By all accounts, Pakistan’s journey in quest of the elusive balance in centre-province relations has been a turbulent one. Although constitutional provisions are certainly important, it is the sincere implementation of these provisions in a democratic environment which becomes critical once the basic law is in place. Constitutions are not static documents and the journey for improvements in them continues, but we seem to have achieved some reasonable balance in centre-province relations after the 18th Amendment; at least for now.

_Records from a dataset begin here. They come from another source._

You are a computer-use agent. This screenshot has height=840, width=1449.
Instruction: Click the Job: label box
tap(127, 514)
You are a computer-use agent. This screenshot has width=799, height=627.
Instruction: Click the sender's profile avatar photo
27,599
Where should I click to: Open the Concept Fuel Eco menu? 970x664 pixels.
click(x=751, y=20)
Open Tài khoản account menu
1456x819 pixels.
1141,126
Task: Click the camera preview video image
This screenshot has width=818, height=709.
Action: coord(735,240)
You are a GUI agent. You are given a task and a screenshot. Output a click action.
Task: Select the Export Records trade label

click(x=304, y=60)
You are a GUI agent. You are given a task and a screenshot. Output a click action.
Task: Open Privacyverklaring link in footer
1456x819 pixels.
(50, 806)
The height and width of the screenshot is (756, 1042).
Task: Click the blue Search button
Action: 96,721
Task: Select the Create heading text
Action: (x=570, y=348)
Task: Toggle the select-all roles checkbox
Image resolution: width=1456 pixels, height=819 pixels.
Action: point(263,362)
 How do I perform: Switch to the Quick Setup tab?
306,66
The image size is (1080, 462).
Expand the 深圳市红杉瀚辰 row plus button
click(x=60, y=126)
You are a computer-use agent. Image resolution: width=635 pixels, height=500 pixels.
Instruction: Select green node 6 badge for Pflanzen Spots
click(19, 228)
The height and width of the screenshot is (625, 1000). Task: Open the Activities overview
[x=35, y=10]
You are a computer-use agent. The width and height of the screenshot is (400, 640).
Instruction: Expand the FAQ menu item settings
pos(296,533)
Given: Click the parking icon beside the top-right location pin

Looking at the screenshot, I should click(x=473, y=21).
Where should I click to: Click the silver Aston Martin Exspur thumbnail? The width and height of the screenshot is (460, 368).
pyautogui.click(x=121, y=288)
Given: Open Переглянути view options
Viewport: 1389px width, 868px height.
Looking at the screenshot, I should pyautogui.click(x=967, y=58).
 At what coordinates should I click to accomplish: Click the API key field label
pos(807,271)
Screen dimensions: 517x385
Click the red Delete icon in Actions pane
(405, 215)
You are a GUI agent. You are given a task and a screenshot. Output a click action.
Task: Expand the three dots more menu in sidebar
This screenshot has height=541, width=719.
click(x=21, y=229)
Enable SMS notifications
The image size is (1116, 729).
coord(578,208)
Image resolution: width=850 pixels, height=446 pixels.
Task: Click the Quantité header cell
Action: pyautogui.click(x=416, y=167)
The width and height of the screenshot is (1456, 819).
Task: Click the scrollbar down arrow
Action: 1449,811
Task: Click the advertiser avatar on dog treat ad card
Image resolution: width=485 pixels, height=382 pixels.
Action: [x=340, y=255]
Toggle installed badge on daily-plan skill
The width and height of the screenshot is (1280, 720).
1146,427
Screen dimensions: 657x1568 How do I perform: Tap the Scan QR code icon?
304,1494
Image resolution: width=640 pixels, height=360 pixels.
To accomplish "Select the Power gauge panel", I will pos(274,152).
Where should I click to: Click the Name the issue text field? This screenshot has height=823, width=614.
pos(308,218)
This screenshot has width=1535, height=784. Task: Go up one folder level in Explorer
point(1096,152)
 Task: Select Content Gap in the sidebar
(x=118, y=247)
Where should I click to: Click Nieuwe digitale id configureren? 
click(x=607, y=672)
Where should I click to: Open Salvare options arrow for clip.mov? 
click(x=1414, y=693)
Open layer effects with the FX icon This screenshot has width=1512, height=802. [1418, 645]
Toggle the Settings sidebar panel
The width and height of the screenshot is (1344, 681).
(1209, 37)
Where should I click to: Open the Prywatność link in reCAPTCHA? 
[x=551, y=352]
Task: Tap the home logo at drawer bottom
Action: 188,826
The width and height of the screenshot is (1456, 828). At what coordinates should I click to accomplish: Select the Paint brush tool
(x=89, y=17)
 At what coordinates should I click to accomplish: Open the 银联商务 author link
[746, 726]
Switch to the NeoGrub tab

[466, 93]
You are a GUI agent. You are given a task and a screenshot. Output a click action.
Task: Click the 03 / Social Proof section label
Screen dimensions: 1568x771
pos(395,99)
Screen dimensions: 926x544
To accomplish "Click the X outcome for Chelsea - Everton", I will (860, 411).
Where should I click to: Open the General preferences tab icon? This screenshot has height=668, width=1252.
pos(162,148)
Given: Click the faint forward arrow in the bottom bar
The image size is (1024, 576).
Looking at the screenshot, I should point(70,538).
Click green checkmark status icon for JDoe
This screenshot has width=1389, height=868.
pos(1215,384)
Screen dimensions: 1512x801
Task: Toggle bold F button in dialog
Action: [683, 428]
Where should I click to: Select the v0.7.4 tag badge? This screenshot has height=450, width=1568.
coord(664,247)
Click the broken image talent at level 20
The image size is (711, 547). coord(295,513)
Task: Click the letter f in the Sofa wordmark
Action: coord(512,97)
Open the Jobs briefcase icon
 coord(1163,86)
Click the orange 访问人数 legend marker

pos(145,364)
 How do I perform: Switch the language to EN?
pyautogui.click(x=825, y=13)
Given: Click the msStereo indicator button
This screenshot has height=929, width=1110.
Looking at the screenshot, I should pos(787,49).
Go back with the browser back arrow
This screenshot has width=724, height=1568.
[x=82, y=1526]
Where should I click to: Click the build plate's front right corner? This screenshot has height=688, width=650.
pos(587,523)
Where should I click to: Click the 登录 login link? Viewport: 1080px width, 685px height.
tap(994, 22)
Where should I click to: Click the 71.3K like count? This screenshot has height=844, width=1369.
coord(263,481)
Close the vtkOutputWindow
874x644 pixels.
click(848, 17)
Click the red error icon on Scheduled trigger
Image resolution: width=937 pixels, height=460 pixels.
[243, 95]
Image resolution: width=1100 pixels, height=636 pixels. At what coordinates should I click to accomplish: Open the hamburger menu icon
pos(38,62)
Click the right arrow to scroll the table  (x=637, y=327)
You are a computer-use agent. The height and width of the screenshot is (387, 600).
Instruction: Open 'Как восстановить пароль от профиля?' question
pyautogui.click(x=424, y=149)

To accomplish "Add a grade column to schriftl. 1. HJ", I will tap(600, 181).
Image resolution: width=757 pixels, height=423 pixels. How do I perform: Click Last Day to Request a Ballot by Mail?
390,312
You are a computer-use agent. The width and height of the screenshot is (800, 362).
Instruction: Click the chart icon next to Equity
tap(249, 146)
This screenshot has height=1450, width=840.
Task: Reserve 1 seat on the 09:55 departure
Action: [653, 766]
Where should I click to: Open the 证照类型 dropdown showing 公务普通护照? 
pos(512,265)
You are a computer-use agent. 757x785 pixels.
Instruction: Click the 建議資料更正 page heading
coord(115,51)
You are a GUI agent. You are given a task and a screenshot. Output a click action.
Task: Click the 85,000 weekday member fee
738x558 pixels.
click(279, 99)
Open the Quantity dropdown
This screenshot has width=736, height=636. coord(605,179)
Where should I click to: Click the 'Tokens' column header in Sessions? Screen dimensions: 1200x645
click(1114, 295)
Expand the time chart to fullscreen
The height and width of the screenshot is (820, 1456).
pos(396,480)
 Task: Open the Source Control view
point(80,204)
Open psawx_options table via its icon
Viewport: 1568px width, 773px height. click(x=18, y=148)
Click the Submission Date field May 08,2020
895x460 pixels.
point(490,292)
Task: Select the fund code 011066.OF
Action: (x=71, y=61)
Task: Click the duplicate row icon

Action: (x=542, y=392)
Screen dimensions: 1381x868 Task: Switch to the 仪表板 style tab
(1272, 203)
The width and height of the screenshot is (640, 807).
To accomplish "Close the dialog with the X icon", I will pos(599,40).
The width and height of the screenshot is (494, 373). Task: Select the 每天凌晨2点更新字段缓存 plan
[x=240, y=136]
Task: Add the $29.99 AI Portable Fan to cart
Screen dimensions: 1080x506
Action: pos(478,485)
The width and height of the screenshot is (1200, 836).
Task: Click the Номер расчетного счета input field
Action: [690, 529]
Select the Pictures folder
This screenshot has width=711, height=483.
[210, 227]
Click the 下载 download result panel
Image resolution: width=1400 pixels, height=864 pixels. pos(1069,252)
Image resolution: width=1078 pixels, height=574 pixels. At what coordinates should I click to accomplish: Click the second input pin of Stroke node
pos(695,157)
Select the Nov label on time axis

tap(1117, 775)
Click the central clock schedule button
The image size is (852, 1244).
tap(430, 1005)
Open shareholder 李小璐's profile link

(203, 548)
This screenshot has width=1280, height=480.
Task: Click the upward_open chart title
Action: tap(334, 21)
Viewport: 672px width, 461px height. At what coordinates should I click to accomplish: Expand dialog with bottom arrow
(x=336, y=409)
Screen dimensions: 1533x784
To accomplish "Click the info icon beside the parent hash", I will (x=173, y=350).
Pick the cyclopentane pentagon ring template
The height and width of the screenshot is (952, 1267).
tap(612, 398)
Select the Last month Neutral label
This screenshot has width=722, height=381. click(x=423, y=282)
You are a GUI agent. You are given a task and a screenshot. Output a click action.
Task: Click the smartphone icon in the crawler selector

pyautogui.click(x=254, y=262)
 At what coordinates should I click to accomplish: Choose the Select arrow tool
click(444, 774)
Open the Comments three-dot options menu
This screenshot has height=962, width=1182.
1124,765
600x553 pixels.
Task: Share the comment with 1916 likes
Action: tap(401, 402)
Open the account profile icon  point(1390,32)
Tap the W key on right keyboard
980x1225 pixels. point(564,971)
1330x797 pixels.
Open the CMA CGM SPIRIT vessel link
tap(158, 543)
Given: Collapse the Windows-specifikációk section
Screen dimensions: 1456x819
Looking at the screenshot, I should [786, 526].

We must now focus on implementation of the agreed constitutional provisions dealing with centre-province relations. CCI and the National Economic Council (NEC) are two important institutions created under the 1973 Constitution and further strengthened through the 18th Amendment. Article 154(3) of the Constitution requires the CCI to meet quarterly, or four times every year, but on average, the CCI has met three times a year over the last 12 years since the passage of the 18th Amendment.
Similarly, the NEC, which has the representation from both the centre and the provinces, is supposed to meet twice a year, according to Article 156(4), but only one meeting has taken place per year on average during that time.
The 18th Amendment also requires that the CCI should have a permanent secretariat, but it was only at the end of 2021 that the permanent secretariat was established after a delay of 11 years.
These facts and figures indicate a non-serious attitude towards very clear constitutional requirements dealing with the sensitive subject of centre-province relations.
Besides faithful compliance with the constitutional provisions dealing specifically with centre-province relations, it is extremely important that the rule of law and democratic governance should be ensured in the true spirit of the Constitution.
It may not appear to be directly linked, but the phenomenon of forced disappearances has been around for quite some time and it is no secret that there is a disproportionately higher percentage of cases from two smaller provinces, Balochistan and Khyber Pakhtunkhwa. The central government would do well to initiate a process of dialogue and reconciliation in the two provinces which will definitely improve the critical centre-province relations.
The writer is President of the Pakistan Institute of Legislative Development And Transparency (Pildat).